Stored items
⟨

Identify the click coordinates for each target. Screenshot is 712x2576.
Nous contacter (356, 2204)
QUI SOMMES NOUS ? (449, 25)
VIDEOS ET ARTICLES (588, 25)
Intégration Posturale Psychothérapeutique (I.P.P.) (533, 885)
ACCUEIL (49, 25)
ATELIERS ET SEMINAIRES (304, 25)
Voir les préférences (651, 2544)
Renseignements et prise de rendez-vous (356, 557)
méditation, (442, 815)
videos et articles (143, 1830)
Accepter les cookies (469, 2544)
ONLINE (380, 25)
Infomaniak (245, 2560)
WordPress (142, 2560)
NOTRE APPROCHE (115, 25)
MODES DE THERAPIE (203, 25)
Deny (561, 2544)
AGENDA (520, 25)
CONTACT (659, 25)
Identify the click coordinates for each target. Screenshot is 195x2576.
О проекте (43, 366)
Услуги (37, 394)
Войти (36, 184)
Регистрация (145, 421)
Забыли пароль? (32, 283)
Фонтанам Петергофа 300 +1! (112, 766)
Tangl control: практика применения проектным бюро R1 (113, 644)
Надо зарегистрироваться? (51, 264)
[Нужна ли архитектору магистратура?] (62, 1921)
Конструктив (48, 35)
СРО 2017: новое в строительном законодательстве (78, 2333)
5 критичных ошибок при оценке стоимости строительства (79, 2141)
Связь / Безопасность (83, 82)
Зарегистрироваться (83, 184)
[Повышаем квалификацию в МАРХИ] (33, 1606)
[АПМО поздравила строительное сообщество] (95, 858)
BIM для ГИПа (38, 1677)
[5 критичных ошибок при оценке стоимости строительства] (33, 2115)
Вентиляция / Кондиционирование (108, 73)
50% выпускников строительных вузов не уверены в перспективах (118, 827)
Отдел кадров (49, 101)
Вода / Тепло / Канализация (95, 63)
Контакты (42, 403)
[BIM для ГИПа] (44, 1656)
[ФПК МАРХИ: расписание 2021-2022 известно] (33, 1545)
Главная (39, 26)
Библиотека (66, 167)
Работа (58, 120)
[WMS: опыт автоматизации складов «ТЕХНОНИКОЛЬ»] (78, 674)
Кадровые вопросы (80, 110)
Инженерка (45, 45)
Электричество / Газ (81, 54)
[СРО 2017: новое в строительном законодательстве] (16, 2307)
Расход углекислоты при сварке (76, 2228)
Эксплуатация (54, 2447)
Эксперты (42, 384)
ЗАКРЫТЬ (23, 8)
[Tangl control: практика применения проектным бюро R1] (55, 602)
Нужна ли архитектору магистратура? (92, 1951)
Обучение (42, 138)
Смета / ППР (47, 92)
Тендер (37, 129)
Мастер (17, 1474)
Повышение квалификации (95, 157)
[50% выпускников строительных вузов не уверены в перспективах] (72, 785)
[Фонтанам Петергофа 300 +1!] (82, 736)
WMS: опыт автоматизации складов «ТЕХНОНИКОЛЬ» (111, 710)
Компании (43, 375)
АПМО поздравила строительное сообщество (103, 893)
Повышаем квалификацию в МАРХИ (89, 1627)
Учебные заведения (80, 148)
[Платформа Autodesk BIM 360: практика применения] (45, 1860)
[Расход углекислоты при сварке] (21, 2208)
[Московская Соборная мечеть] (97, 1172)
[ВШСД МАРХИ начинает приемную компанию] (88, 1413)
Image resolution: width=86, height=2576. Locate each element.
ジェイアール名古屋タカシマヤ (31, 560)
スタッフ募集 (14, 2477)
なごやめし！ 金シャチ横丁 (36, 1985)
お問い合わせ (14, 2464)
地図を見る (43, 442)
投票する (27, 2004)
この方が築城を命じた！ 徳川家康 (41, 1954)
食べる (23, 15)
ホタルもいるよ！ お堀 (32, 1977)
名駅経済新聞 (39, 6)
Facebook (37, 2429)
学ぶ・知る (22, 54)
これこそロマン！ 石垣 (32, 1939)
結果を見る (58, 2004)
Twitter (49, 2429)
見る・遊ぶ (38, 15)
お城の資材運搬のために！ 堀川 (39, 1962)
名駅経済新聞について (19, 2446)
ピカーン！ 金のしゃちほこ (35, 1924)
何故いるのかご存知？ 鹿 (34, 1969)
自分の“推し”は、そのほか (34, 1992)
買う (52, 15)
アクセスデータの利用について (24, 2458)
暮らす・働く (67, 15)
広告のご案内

⟩

▶ [Try it]: Copy all of the data. Keep every word exactly as it is.

▶ [Response for this exercise]:
Identify the click coordinates for each target. Screenshot is 712x2576.
Nous contacter (356, 2204)
QUI SOMMES NOUS ? (449, 25)
VIDEOS ET ARTICLES (588, 25)
Intégration Posturale Psychothérapeutique (I.P.P.) (533, 885)
ACCUEIL (49, 25)
ATELIERS ET SEMINAIRES (304, 25)
Voir les préférences (651, 2544)
Renseignements et prise de rendez-vous (356, 557)
méditation, (442, 815)
videos et articles (143, 1830)
Accepter les cookies (469, 2544)
ONLINE (380, 25)
Infomaniak (245, 2560)
WordPress (142, 2560)
NOTRE APPROCHE (115, 25)
MODES DE THERAPIE (203, 25)
Deny (561, 2544)
AGENDA (520, 25)
CONTACT (659, 25)
Identify the click coordinates for each target. Screenshot is 195x2576.
О проекте (43, 366)
Услуги (37, 394)
Войти (36, 184)
Регистрация (145, 421)
Забыли пароль? (32, 283)
Фонтанам Петергофа 300 +1! (112, 766)
Tangl control: практика применения проектным бюро R1 (113, 644)
Надо зарегистрироваться? (51, 264)
[Нужна ли архитектору магистратура?] (62, 1921)
Конструктив (48, 35)
СРО 2017: новое в строительном законодательстве (78, 2333)
5 критичных ошибок при оценке стоимости строительства (79, 2141)
Связь / Безопасность (83, 82)
Зарегистрироваться (83, 184)
[Повышаем квалификацию в МАРХИ] (33, 1606)
[АПМО поздравила строительное сообщество] (95, 858)
BIM для ГИПа (38, 1677)
[5 критичных ошибок при оценке стоимости строительства] (33, 2115)
Вентиляция / Кондиционирование (108, 73)
50% выпускников строительных вузов не уверены в перспективах (118, 827)
Отдел кадров (49, 101)
Вода / Тепло / Канализация (95, 63)
Контакты (42, 403)
[BIM для ГИПа] (44, 1656)
[ФПК МАРХИ: расписание 2021-2022 известно] (33, 1545)
Главная (39, 26)
Библиотека (66, 167)
Работа (58, 120)
[WMS: опыт автоматизации складов «ТЕХНОНИКОЛЬ»] (78, 674)
Кадровые вопросы (80, 110)
Инженерка (45, 45)
Электричество / Газ (81, 54)
[СРО 2017: новое в строительном законодательстве] (16, 2307)
Расход углекислоты при сварке (76, 2228)
Эксплуатация (54, 2447)
Эксперты (42, 384)
ЗАКРЫТЬ (23, 8)
[Tangl control: практика применения проектным бюро R1] (55, 602)
Нужна ли архитектору магистратура? (92, 1951)
Обучение (42, 138)
Смета / ППР (47, 92)
Тендер (37, 129)
Мастер (17, 1474)
Повышение квалификации (95, 157)
[50% выпускников строительных вузов не уверены в перспективах] (72, 785)
[Фонтанам Петергофа 300 +1!] (82, 736)
WMS: опыт автоматизации складов «ТЕХНОНИКОЛЬ» (111, 710)
Компании (43, 375)
АПМО поздравила строительное сообщество (103, 893)
Повышаем квалификацию в МАРХИ (89, 1627)
Учебные заведения (80, 148)
[Платформа Autodesk BIM 360: практика применения] (45, 1860)
[Расход углекислоты при сварке] (21, 2208)
[Московская Соборная мечеть] (97, 1172)
[ВШСД МАРХИ начинает приемную компанию] (88, 1413)
Image resolution: width=86, height=2576. Locate each element.
ジェイアール名古屋タカシマヤ (31, 560)
スタッフ募集 (14, 2477)
なごやめし！ 金シャチ横丁 (36, 1985)
お問い合わせ (14, 2464)
地図を見る (43, 442)
投票する (27, 2004)
この方が築城を命じた！ 徳川家康 (41, 1954)
食べる (23, 15)
ホタルもいるよ！ お堀 (32, 1977)
名駅経済新聞 (39, 6)
Facebook (37, 2429)
学ぶ・知る (22, 54)
これこそロマン！ 石垣 (32, 1939)
結果を見る (58, 2004)
Twitter (49, 2429)
見る・遊ぶ (38, 15)
お城の資材運搬のために！ 堀川 (39, 1962)
名駅経済新聞について (19, 2446)
ピカーン！ 金のしゃちほこ (35, 1924)
何故いるのかご存知？ 鹿 (34, 1969)
自分の“推し”は、そのほか (34, 1992)
買う (52, 15)
アクセスデータの利用について (24, 2458)
暮らす・働く (67, 15)
広告のご案内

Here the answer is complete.